#### EXTRACTED MATERIAL

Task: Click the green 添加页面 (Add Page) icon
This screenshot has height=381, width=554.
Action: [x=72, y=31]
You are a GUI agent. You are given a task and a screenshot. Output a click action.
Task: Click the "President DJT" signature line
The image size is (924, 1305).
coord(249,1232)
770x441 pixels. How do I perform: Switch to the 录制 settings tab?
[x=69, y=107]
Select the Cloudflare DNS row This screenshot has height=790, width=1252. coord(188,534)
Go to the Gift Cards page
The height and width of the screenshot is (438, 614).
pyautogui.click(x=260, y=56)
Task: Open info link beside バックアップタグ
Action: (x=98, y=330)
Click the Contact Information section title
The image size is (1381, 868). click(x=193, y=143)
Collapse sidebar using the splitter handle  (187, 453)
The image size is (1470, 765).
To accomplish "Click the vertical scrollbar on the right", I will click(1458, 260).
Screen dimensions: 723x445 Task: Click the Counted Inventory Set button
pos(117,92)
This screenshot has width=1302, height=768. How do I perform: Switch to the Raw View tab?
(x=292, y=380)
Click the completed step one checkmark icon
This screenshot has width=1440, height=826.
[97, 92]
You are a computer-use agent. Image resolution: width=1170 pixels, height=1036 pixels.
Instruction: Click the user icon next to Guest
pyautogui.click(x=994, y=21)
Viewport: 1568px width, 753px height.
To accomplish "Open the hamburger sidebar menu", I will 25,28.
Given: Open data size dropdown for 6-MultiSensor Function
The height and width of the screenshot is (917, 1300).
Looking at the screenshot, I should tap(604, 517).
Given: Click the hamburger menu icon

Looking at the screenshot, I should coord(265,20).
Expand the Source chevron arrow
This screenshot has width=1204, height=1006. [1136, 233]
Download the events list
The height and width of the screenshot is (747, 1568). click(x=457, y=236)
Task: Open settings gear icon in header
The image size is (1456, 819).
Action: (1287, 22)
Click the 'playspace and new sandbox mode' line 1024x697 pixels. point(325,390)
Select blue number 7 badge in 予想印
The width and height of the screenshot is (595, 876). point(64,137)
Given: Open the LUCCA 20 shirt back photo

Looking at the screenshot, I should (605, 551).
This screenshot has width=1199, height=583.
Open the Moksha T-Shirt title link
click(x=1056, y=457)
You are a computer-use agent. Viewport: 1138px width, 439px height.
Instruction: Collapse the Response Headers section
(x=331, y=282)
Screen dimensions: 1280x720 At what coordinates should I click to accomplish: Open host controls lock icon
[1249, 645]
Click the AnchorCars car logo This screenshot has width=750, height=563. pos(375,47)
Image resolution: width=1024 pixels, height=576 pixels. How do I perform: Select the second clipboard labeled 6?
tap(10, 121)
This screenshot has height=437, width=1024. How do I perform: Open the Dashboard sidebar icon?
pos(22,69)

########

WRITTEN EXERCISE:
Reproduce the lines of the material verbatim, everything from the line containing "Screen dimensions: 723x445" down to the line containing "pyautogui.click(x=994, y=21)", both included.

TASK OUTPUT:
Screen dimensions: 723x445 Task: Click the Counted Inventory Set button
pos(117,92)
This screenshot has width=1302, height=768. How do I perform: Switch to the Raw View tab?
(x=292, y=380)
Click the completed step one checkmark icon
This screenshot has width=1440, height=826.
[97, 92]
You are a computer-use agent. Image resolution: width=1170 pixels, height=1036 pixels.
Instruction: Click the user icon next to Guest
pyautogui.click(x=994, y=21)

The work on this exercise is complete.